BERKELEY — Cal kicker Giorgio Tavecchio wasn't disturbed that the first field goal attempt of his college career came from 50 yards. He's faced bigger challenges during his short time in Berkeley — you know, like trying to get his teammates to speak Italian.
Tavecchio, a walk-on freshman who hails from Milan, Italy, spent his first game as place-kicker last week at Arizona and just missed a 50-yarder in the first quarter. He went on to make field goals from 42 and 40 yards.

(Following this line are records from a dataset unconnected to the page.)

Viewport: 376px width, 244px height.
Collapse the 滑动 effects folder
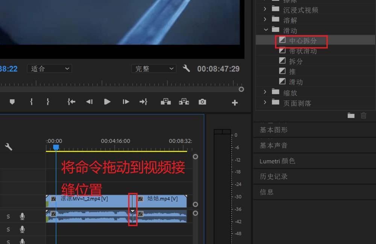(x=266, y=30)
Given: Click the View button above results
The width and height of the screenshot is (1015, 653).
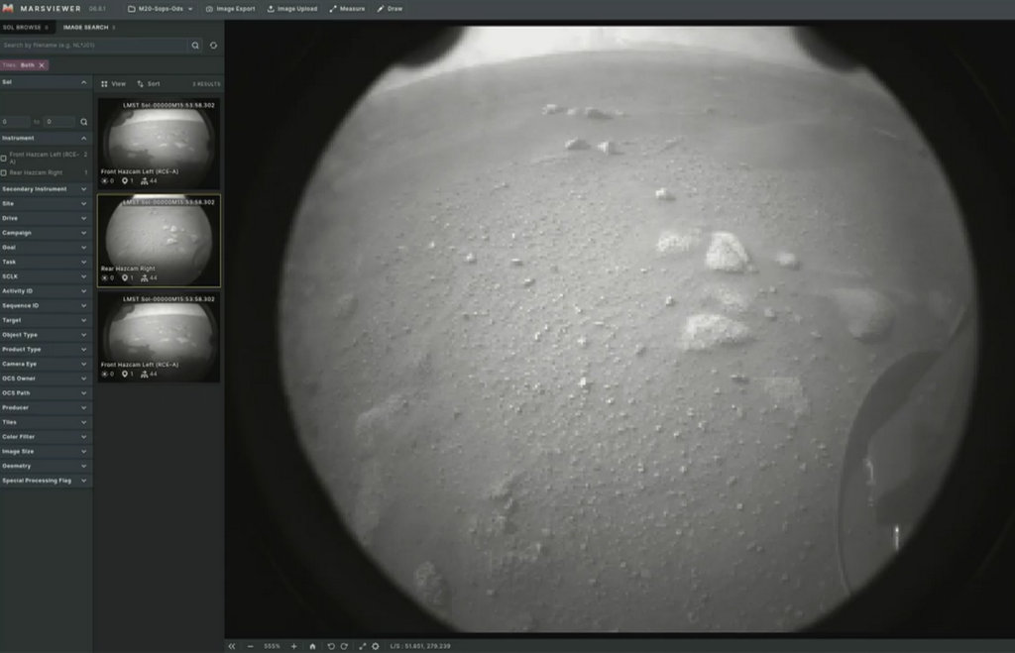Looking at the screenshot, I should 114,84.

Tavecchio, a former all-league football and soccer player at Campolindo High, had already won the job handling kickoffs when fellow freshman place-kicker David Seawright went down with a strained groin. Seawright is recovering, but Tavecchio may be on his way to solidifying that job as well.
The perpetually energetic and smiling Tavecchio spent the first four years of his life in Milan before his family moved to Shelton, Conn. They went back to live in Rome for another three years before finally settling in the Bay Area.
Tavecchio still speaks with a slight Italian accent and is proud of his heritage. After Cal practices, the team breaks into position groups for a brief meeting and punches it out with a short chant. Recently, Tavecchio tried to get his fellow special teamers to say "Go Bears" in Italian.
"There are a lot of things I liked about him fundamentally," Cal special teams coach Pete Alamar said. "And I liked his demeanor and what he's
Tavecchio is a confident player for someone who didn't join the team until three days before the season started. The Bears didn't have enough spots available for him to take part in training camp, so he got to the program once the fall semester began.
Tavecchio's first practice at Cal was on a Wednesday. That Saturday, he handled the opening kickoff against Michigan State to start the season.
"Nothing fazes him," Cal coach Jeff Tedford said. "He does something and you're ready to strangle him, and he's smiling at you. You just kind of laugh at him."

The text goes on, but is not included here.